Urge para ello que emerjan liderazgos en todos los actores concernidos en la solución de este conflictivo avispero. Es cierto que las democracias permiten con mayor facilidad la aparición de dirigentes que sintonicen con las necesidades de sus países y utilicen los medios políticos que habiliten estos objetivos, pero eso no ocurre siempre; a veces estos sistemas generan líderes populistas que ofrecen un mundo mejor por el que apenas resulta necesario esforzarse, son dirigentes que dividen a sus ciudadanos entre los preteridos por la maldad que señalan como congénita  y los buenos ciudadanos, que por lo general aceptarían como benéficas cualesquiera medidas adoptadas por sus dirigentes.
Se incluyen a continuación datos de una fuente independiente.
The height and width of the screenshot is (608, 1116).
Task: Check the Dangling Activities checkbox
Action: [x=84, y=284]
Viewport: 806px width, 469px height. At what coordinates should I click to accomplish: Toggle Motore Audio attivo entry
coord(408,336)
El efecto polarizador de esas políticas ha sido ya descrito en incontables trabajos y constituye un verdadero cáncer de las democracias.


El desarrollo anárquico del populismo cabe que tenga, después de todo, su cura, como estamos advirtiendo que ocurrirá pronto en Polonia. Más difícil es que eso ocurra en los regímenes autoritarios, como lo son la inmensa mayoría de los sistemas directivos en los países árabes. Ya se ha descrito la gerontocracia y la corrupción instalada en Cisjordania, y del radicalismo terrorista de Hamas tampoco hay mucho más que decir. Pese a todas sus contradicciones -que son muchas- Israel es una democracia, y cuenta siempre con capacidad de reorientación y de regeneración; de la dirigencia palestina muchas veces sólo cabe suponer su renovación por el fallecimiento de sus responsables, bien ocurra éste por causas naturales o como consecuencia del vesánico ejercicio de la Yihad.
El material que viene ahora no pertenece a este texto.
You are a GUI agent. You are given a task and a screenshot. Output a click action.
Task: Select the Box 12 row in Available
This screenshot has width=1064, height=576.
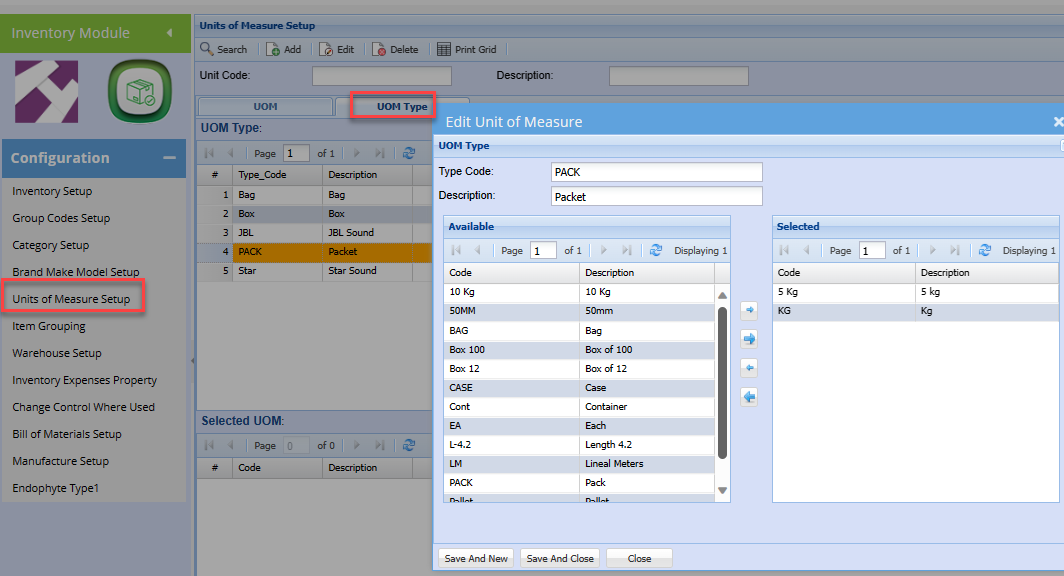pyautogui.click(x=512, y=369)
Los problemas se encadenan, a la vez que se amontonan, unos sobre otros. Tanto es así que algunos no ven otra solución que alguien que venga de fuera imponga la cordura. Y se produce de nuevo la llamada a intervenir  -durante y después de la guerra- al "amigo americano"; un viejo socio comprometido ya en la guerra de Ucrania, que tiene otro complicado frente abierto con China y su apoyo a Taiwan y que sufre de una confrontación patológica en sus fuerzas políticas -cuando se escriben estas líneas aún no han sido capaces de elegir al presidente del Senado-, y además se encuentra en período electoral, un escenario más apto para el más exacerbado de los tacticismos y muy poco propicio a las decisiones estratégicas.


¿Cómo podríamos entonces allegar un poco más de, cielo que soñaba aquel líder universitario?, ¿cómo garantizar a los ciudadanos israelíes que estos sucesos no volverán a ocurrir? Se trata seguramente de una quimera, pero entre el rugir de las bombas y de las sirenas que conducen a las gentes a sus refugios, queda una tenue capa de esperanza, la de que en algún lugar se encuentre el buen criterio del que entienda la clave del asunto: que podrán llegar otros episodios similares a los terribles del 7 de octubre si no se produce una salida a esta situación. Y el cielo entonces deberá esperar eternamente.